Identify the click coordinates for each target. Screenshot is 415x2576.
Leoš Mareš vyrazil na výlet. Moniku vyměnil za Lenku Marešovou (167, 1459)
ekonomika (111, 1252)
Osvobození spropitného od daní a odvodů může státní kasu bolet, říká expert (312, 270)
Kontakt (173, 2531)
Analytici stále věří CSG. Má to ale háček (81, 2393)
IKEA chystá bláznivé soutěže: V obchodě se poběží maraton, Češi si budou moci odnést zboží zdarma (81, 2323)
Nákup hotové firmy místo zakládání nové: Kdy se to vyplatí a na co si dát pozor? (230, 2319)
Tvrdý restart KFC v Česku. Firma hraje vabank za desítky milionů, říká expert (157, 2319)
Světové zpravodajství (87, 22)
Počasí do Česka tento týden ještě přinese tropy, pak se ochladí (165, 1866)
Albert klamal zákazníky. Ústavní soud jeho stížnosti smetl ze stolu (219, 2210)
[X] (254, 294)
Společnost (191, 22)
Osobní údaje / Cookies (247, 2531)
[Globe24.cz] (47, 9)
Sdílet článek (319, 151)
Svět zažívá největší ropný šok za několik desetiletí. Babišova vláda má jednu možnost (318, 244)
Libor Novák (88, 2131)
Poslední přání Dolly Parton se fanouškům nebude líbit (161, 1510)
◆ ◆ ◆ ◆ ◆
Could you output the records in full, exactly as written?

ANSWER AREA –
Identify the click coordinates for each target. Screenshot is 415x2576.
Leoš Mareš vyrazil na výlet. Moniku vyměnil za Lenku Marešovou (167, 1459)
ekonomika (111, 1252)
Osvobození spropitného od daní a odvodů může státní kasu bolet, říká expert (312, 270)
Kontakt (173, 2531)
Analytici stále věří CSG. Má to ale háček (81, 2393)
IKEA chystá bláznivé soutěže: V obchodě se poběží maraton, Češi si budou moci odnést zboží zdarma (81, 2323)
Nákup hotové firmy místo zakládání nové: Kdy se to vyplatí a na co si dát pozor? (230, 2319)
Tvrdý restart KFC v Česku. Firma hraje vabank za desítky milionů, říká expert (157, 2319)
Světové zpravodajství (87, 22)
Počasí do Česka tento týden ještě přinese tropy, pak se ochladí (165, 1866)
Albert klamal zákazníky. Ústavní soud jeho stížnosti smetl ze stolu (219, 2210)
[X] (254, 294)
Společnost (191, 22)
Osobní údaje / Cookies (247, 2531)
[Globe24.cz] (47, 9)
Sdílet článek (319, 151)
Svět zažívá největší ropný šok za několik desetiletí. Babišova vláda má jednu možnost (318, 244)
Libor Novák (88, 2131)
Poslední přání Dolly Parton se fanouškům nebude líbit (161, 1510)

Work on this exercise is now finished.